In other words, a sharp price rise alone is unlikely to set off the inevitable silver industrial user buying panic. After all, we’ve had a number of sharp silver price rises over the years, including in 2011, and no industrial user buying panic occurred. Because the cost of silver is such a tiny component of the total cost of the finished product, a sharp silver price rise wouldn’t set off an industrial user buying panic. Besides, the manufacturers would likely use any silver price rise as an artificial excuse to raise prices on the finished product to capture more total profits.

So if it’s not a sharp rise in the price of silver that would set off a user buying panic, then what would? Delays in any normal silver shipments to users. Particularly in our just-in-time manufacturing and inventory management world, any growing delays in silver shipments to manufacturers would, at some point, cause them to panic and rush to establish extra physical silver inventories to guard against future delays. If you think people may have overreacted and panicked in rushing to buy toilet paper at the outset of the pandemic, then multiply that by a thousand when the manufacturers of products needing silver react to delays in physical silver deliveries. It will be every purchasing agent pitted against each other. Yes, this panicky reaction will be self-reinforcing and will make matters worse, but, unfortunately, it is fact of life in the collective human condition.

Any industrial commodity is subject to industrial user buying panics when expected delays in deliveries occur and history is replete with such examples in everything from energy, industrial metals and agricultural items. A physical shortage, after all, is little more than a delay in shipments to users. I find it fascinating that of all commodities, silver is about the only one where a delay to industrial users has never occurred. I’m convinced that was no accident as the big paper short sellers over the years went way out of their way to make sure, no matter what, that the users would experience no actual delays in deliveries. I’ve written of this “triage” effort over the years.

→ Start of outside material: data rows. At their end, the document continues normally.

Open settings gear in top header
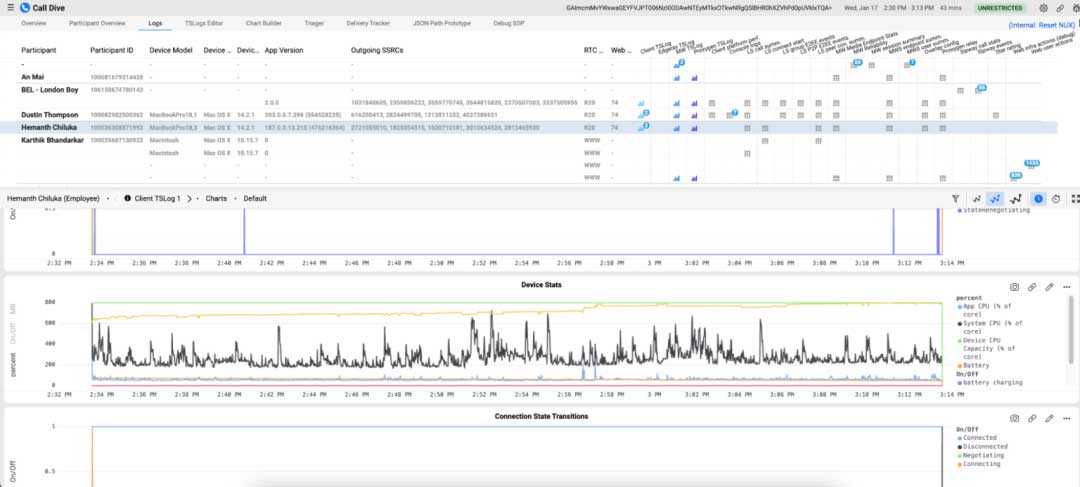1080x487 pixels. (x=1043, y=7)
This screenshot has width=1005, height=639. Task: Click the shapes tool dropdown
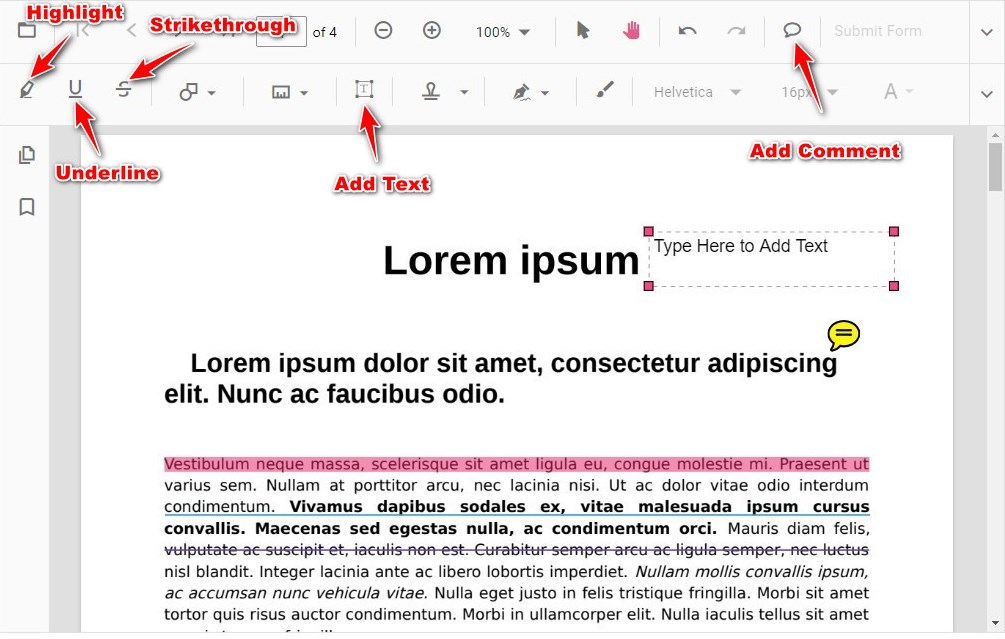(197, 91)
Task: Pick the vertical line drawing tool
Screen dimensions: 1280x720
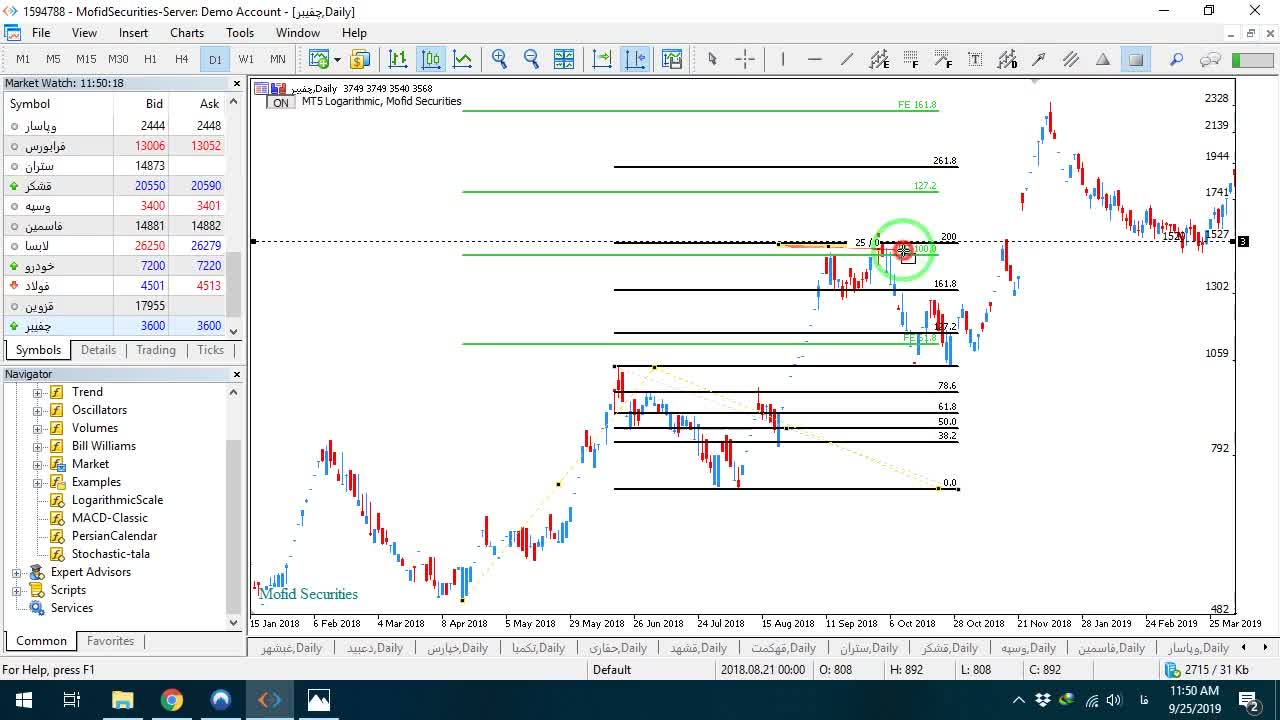Action: (783, 59)
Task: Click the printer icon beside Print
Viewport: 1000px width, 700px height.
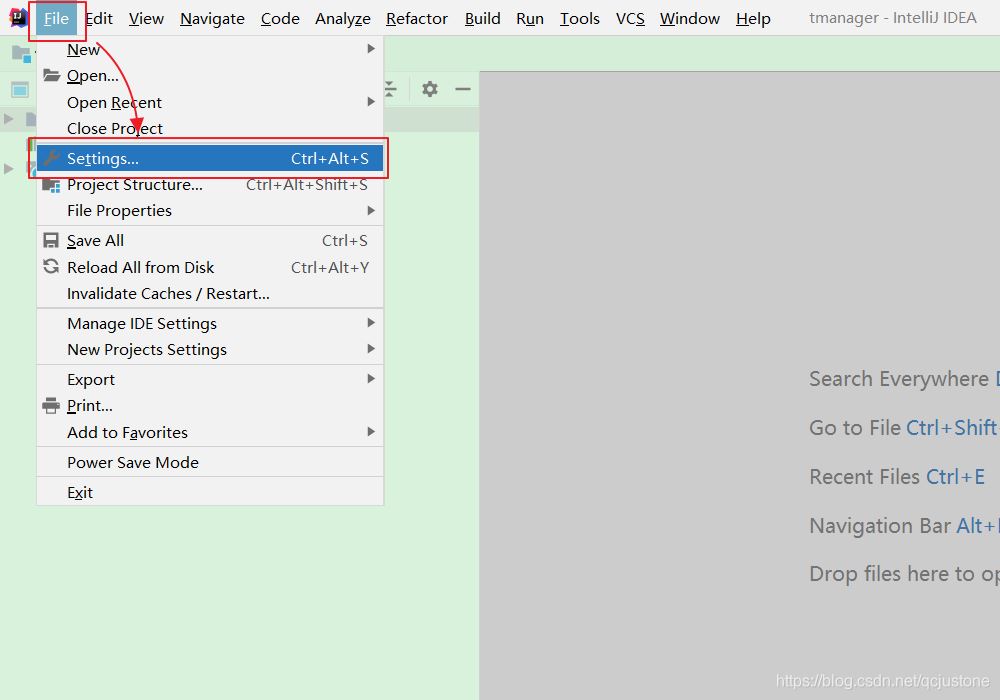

One special factor exists in silver that just doesn’t exist in any other commodity (and for the record, industrial user buying panics can’t exist in gold, simply because there is so little industrial consumption for gold). Unlike any other industrial commodity, every one of which is capable of experiencing an industrial user buying panic, only silver is also a basic investment asset. Only silver has a dual demand profile – both industrial and investment. This makes silver incredibly unique, as users and investors can and will compete with each other – users due to delivery delays, investors because of rising prices - the coming perfect storm.

While Izzy and I debated these factors decades ago, some really important developments have occurred in the interim. Back then, neither of us would have dreamed in a million years that such a thing as silver ETFs would come to exist and come to gobble up more than 1.1 billion oz as of today. Or that just about everyone in the world would have a computer or a cell phone and be capable of buying silver in an ETF in an instant. Certainly, neither of us had either a computer or cellphone back in the 1980’s. My point is everything that has occurred since only strengthens the premise of an eventual silver user buying panic.

Finally, what set off this stroll down memory lane were some recent comments by Elon Musk, CEO of Tesla, the electric car and battery manufacturer, prodding miners to increase production of battery-grade nickel. Let Tesla experience delays in silver shipments and my bet is it will be doing a lot more than asking miners to increase production (good luck when most silver mining comes as a byproduct of other metals mining). A “lot more” includes stockpiling physical silver.